History Repeats Itself

Steve Clemons at the Washington Note has been doing a great job keeping interested observers up to date on the John Bolton nomination. Excerpts from a recent post:

In the Fall of 2004, John Bolton was given the task of communicating U.S. admninistration policy on Iran -- and commenting on the prospect and process of European negotiations with Iran -- at a Washington meeting of certain G8 principals.

...Bolton simply "quickly stated administration policy and that was it. He stopped. No more discussion. He gave 'one read' of the policy and refused to do more."

In other words -- and I have confirmed this bizarre incident -- John Bolton read the administration's policy from a prepared text, but he refused to distribute that text -- and he refused to read the statement again.
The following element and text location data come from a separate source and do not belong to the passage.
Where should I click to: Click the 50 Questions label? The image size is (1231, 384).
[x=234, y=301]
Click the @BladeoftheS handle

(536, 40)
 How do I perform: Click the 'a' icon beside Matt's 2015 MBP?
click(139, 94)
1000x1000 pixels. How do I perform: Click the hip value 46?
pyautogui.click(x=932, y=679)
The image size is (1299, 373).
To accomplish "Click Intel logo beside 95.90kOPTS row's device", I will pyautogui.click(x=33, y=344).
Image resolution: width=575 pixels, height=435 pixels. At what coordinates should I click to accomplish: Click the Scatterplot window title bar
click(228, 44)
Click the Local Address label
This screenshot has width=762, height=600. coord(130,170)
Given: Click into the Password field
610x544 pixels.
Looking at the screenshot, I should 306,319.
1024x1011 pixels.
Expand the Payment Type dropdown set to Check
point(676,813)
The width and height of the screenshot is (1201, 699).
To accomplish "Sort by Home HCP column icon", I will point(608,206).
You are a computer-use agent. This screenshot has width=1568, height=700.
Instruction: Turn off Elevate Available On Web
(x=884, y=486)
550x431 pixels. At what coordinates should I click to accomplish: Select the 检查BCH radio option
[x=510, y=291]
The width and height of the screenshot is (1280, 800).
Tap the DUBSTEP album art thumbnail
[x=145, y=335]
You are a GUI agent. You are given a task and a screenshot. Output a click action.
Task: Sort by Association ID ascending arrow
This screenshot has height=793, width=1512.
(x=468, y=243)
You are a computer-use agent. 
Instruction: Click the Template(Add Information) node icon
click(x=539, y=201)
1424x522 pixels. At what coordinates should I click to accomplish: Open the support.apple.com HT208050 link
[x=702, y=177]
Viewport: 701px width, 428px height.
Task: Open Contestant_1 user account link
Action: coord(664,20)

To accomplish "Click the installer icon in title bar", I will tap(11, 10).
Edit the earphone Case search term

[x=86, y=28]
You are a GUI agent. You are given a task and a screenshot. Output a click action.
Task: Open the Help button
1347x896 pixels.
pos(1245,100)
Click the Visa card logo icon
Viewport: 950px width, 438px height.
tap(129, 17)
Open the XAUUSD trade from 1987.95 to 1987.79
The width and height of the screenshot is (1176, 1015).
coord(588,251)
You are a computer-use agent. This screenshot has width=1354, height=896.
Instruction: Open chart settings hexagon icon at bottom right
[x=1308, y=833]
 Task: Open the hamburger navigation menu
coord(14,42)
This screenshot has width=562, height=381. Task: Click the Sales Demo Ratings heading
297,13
He had read the statement once, fast -- and would not read it again.

Excerpts from The Rise and Fall of the Third Reich by William Shirer:

... the Germans had drawn up proposals and Ribbentrop [Joachim Ribbentrop, German Foreign minister, later found guilty and hung for war crimes after the first Nuremberg International Military Tribunal] now proceeded to read them.

He read them in German "at top speed, or rather gabbled to me as fast as he could, in a tone of utmost annoyance," Henderson [Sir Nevile Henderson, British ambassador to Germany in 1939] reported.

[Henderson continues:]

"Of the sixteen articles I was able to gather the gist of six or seven, but it would have been quite impossible to guarantee even the exact accuracy of these without a careful study of the text itself. When he had finished I accordingly asked him to let me see it. Ribbentrop refused categorically, threw the document with a contemptuous gesture on the table ..."


It's worth pointing out, I think, that Bolton was "conferring" with allies.